(Written task) Recast the entries from the line with "You are a GUI" up to and including the line with "The width and" as a JSON list of strings, one string per line, leaving out blank lines.

(Stored items)
—————

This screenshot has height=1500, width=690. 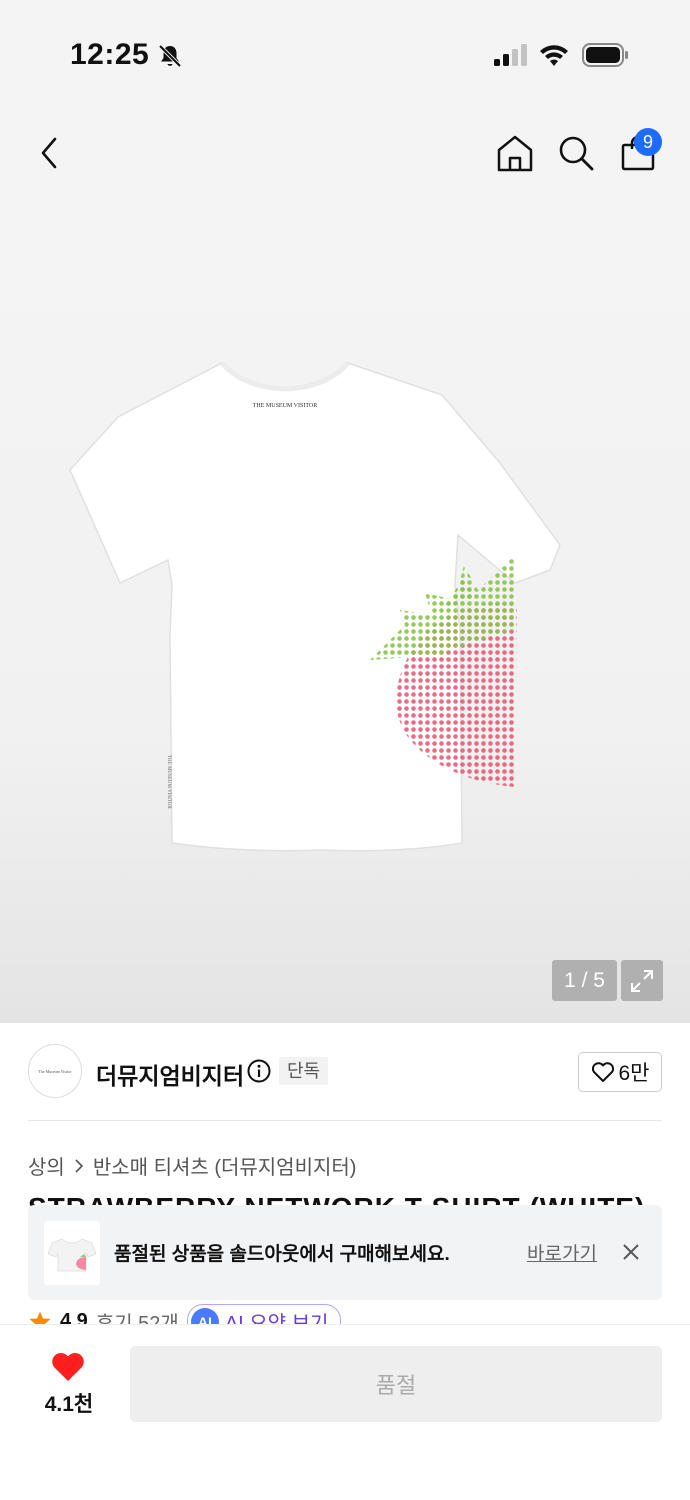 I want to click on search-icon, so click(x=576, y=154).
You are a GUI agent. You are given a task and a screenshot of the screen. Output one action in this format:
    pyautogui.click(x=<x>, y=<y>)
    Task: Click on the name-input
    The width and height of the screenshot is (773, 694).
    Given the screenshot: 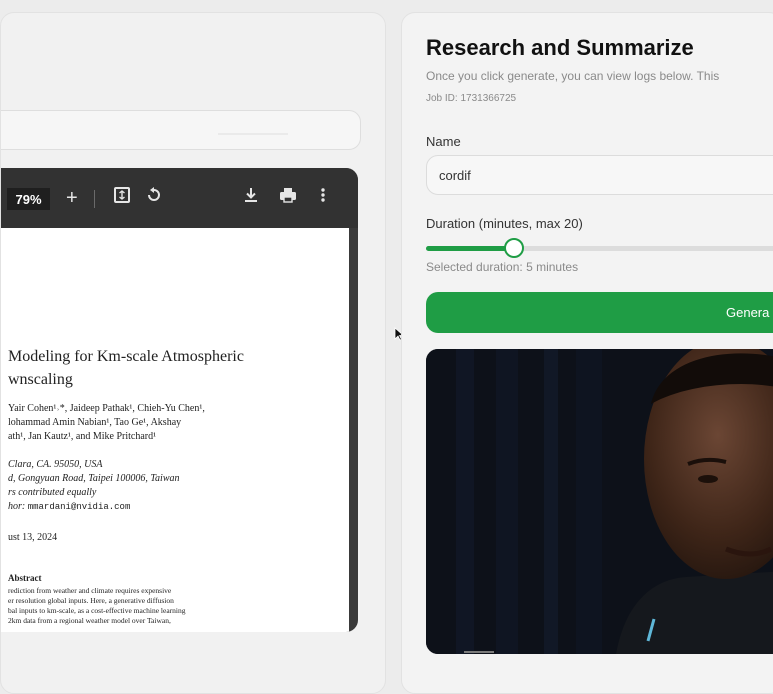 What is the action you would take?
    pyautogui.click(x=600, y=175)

—————

(Answer for the task)
[
  "You are a GUI agent. You are given a task and a screenshot of the screen. Output one action in this format:",
  "    pyautogui.click(x=<x>, y=<y>)",
  "    Task: Click on the name-input",
  "    The width and height of the screenshot is (773, 694)."
]